Colton and his crew might have a way to go before they start a people's revolution. Tami Buhr, research coordinator for the Shorenstein Center at the John F. Kennedy School of Government at Harvard University, is skeptical. She's convinced that it's something only political junkies will love. "But what if you're not interested in politics or don't follow politics on a regular basis? There are a lot more people out there that follow the sports pages every day than follow the political pages," she says.

Buhr is coordinating a study called the Vanishing Voter Campaign. It tracks the electorate's involvement in the 2000 presidential campaign. At the moment, she says, the campaign's voter-involvement index is at its lowest level of the year. As of June 2, it hit 21 out of a possible 100 points—that's down from 50 the week after the Super Tuesday primaries in March.
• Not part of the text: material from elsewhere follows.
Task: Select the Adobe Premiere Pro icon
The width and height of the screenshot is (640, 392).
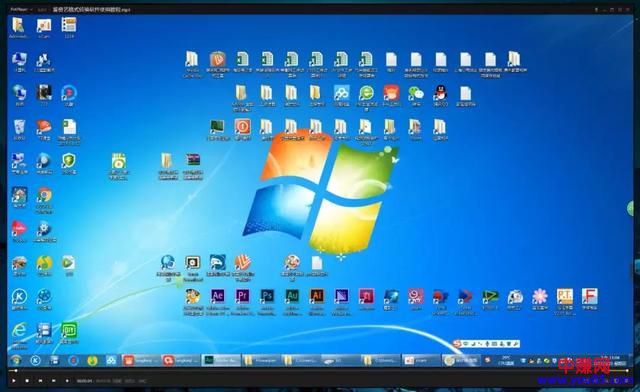Action: [242, 296]
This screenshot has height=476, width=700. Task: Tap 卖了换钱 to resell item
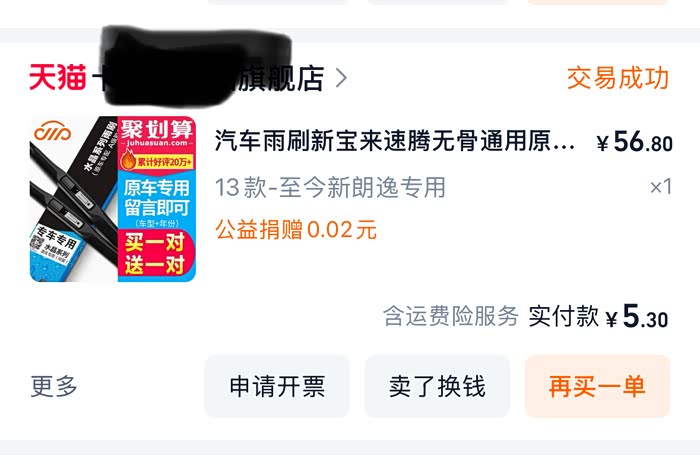tap(438, 386)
Undeterred, Colton has plans to make the biggest splash yet for the site around the presidential conventions in July and August. Fantasyelections will plaster billboards in Washington, D.C., and conduct Webcam broadcasts of the favored candidates at the Democratic, Republican, Reform. and Green Party conventions. The company, funded by $40,000 in cash from friends and family, is looking for an angel investor to help with the expenses.

"We have a chance to create a whole new lingo," Colton enthuses. "Could you imagine if George F. Will says on a Sunday morning talk show, 'Well, I'll just have to drop this political candidate from my fantasy team.' "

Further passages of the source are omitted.